TO DO: Copy all records exactly; omit pictures.
++++ SUPPLIED ENTRIES ++++
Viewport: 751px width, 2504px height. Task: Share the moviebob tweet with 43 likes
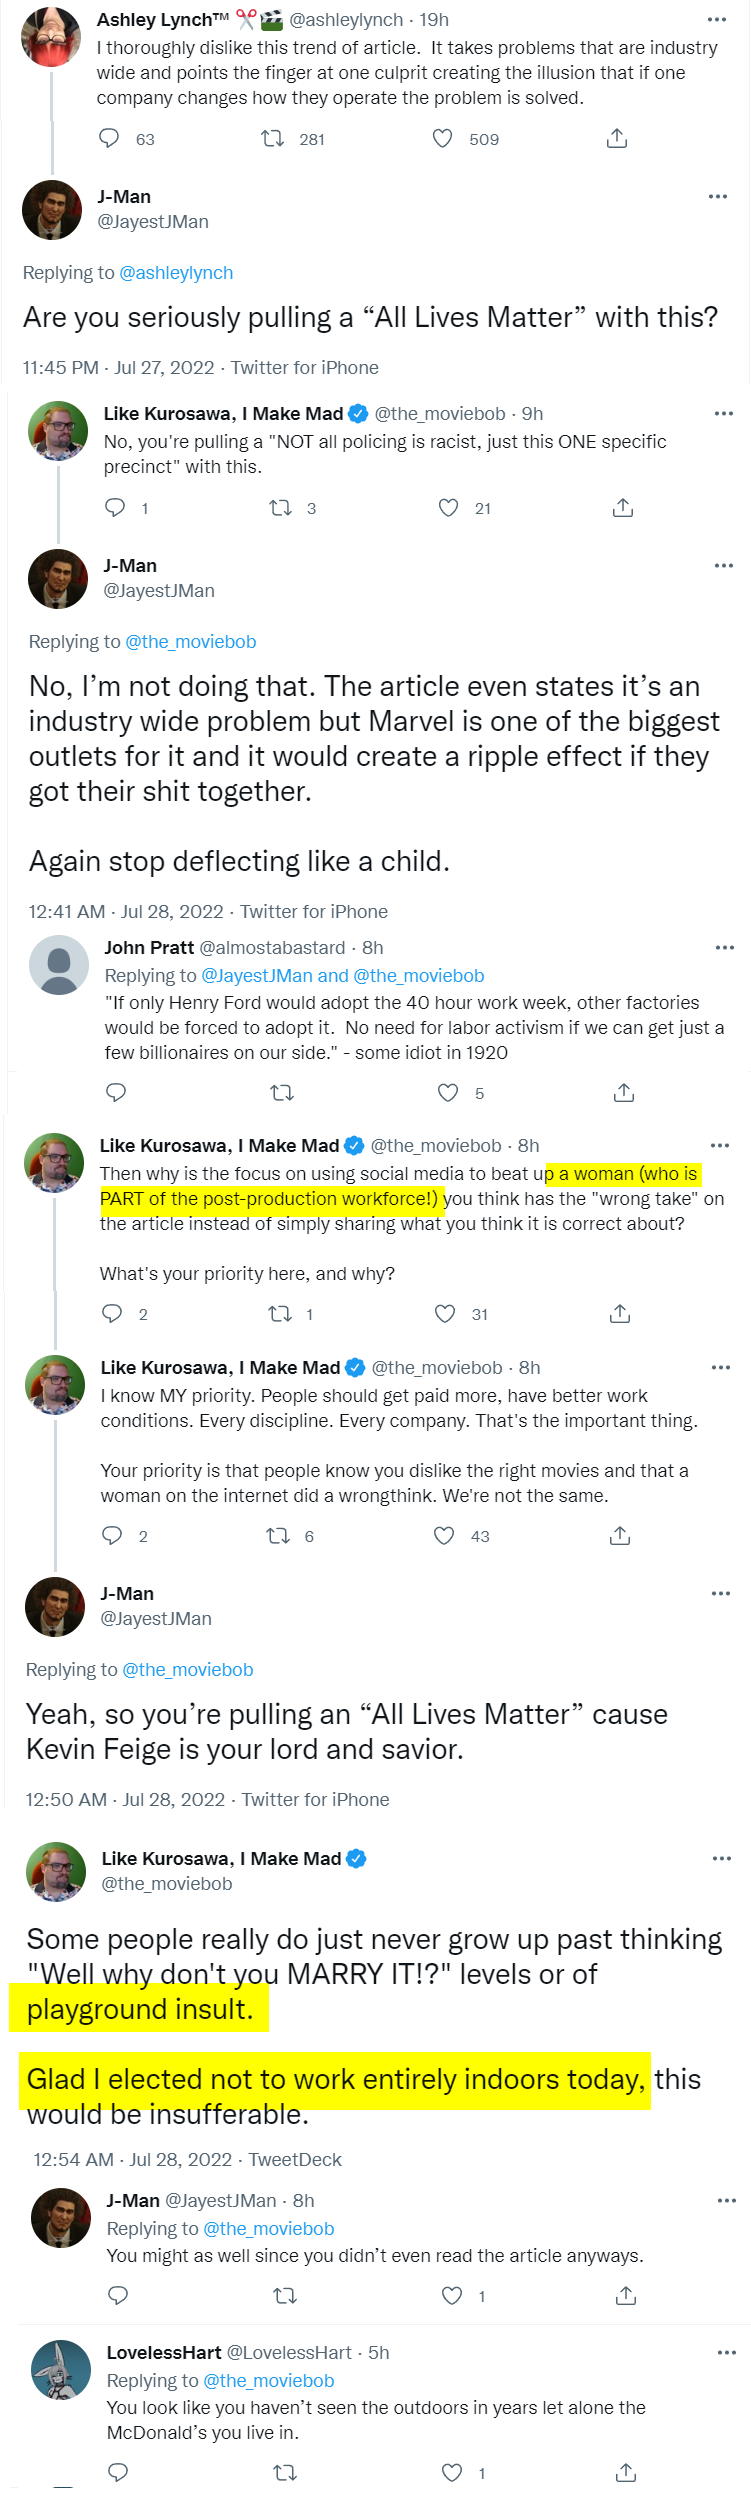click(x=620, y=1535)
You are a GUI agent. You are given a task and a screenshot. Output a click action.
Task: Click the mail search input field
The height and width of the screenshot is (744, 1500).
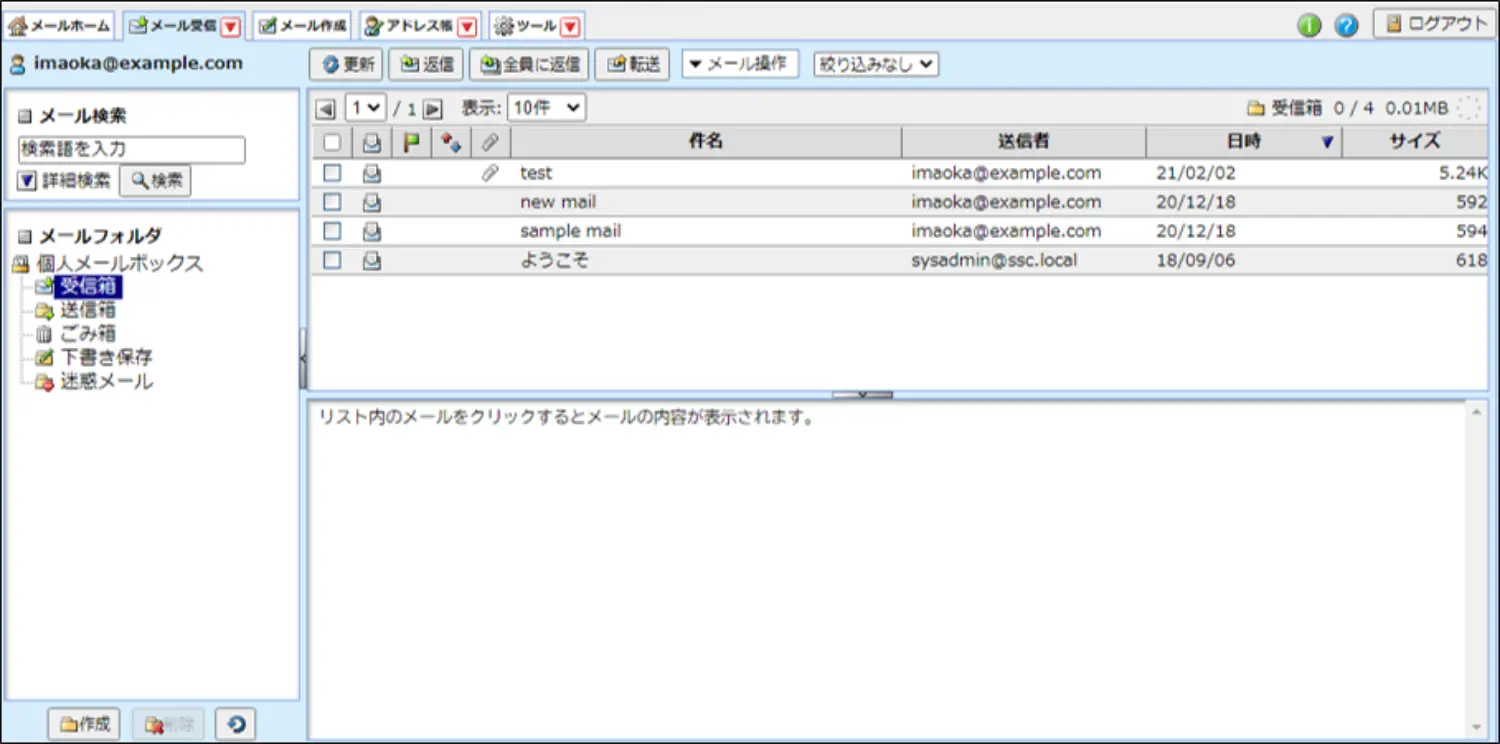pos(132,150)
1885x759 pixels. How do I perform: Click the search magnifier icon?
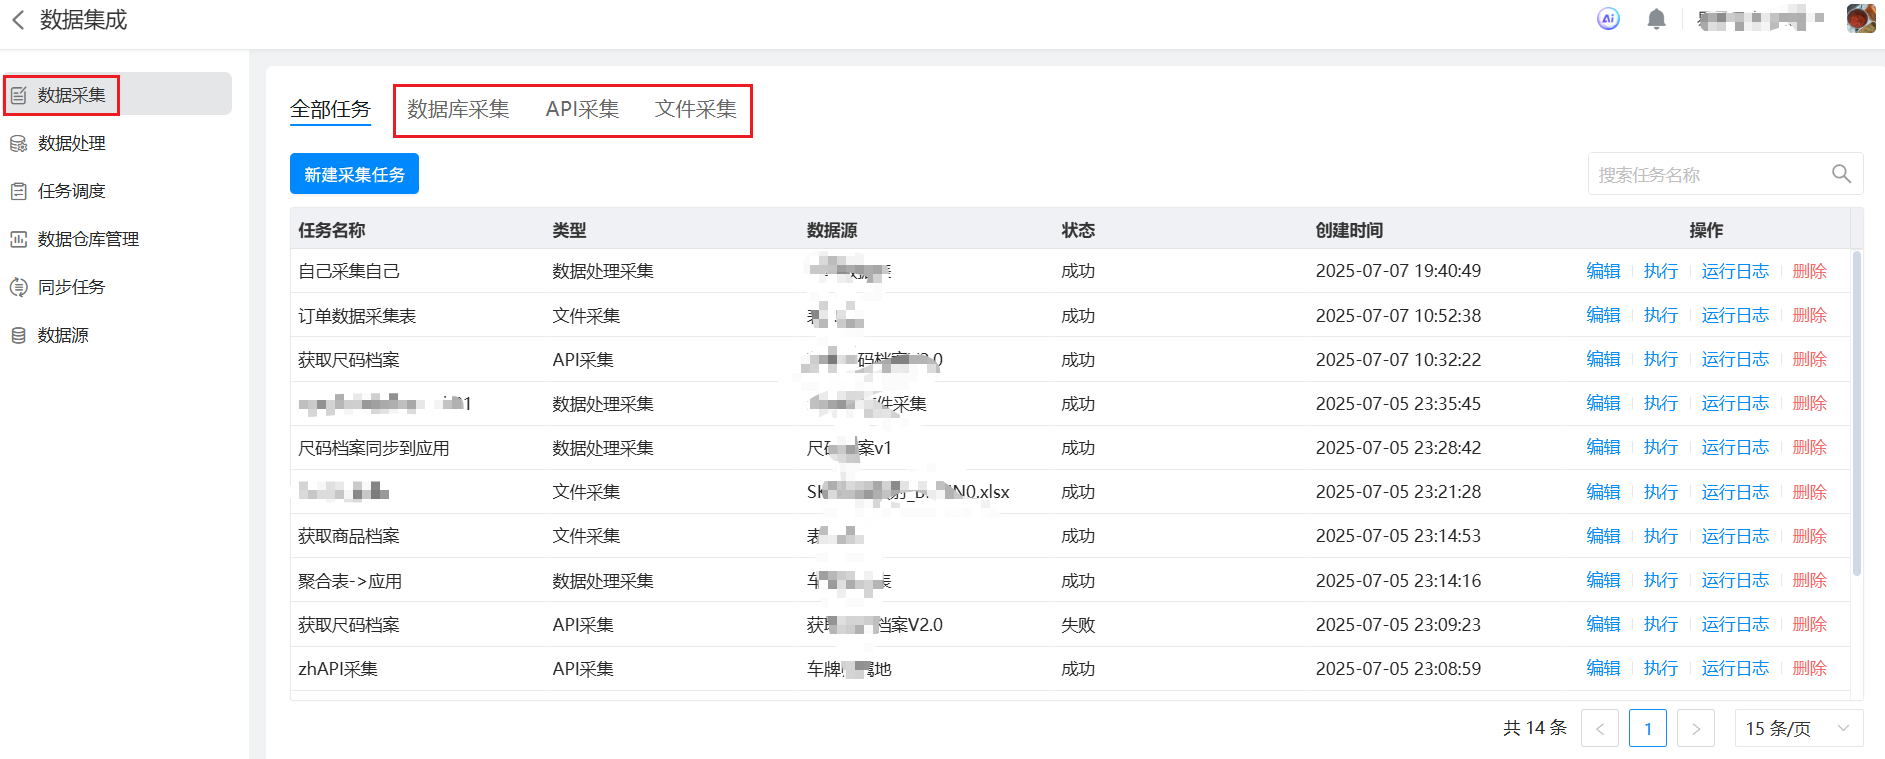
++++
WORKED SOLUTION:
Viewport: 751px width, 2504px height. Task: Share the moviebob tweet with 43 likes
click(x=620, y=1535)
You are a GUI agent. You are given a task and a screenshot. Output a click action.
Task: Click the mail search input field
The height and width of the screenshot is (744, 1500).
pos(132,150)
1885x759 pixels. How do I perform: Click the search magnifier icon?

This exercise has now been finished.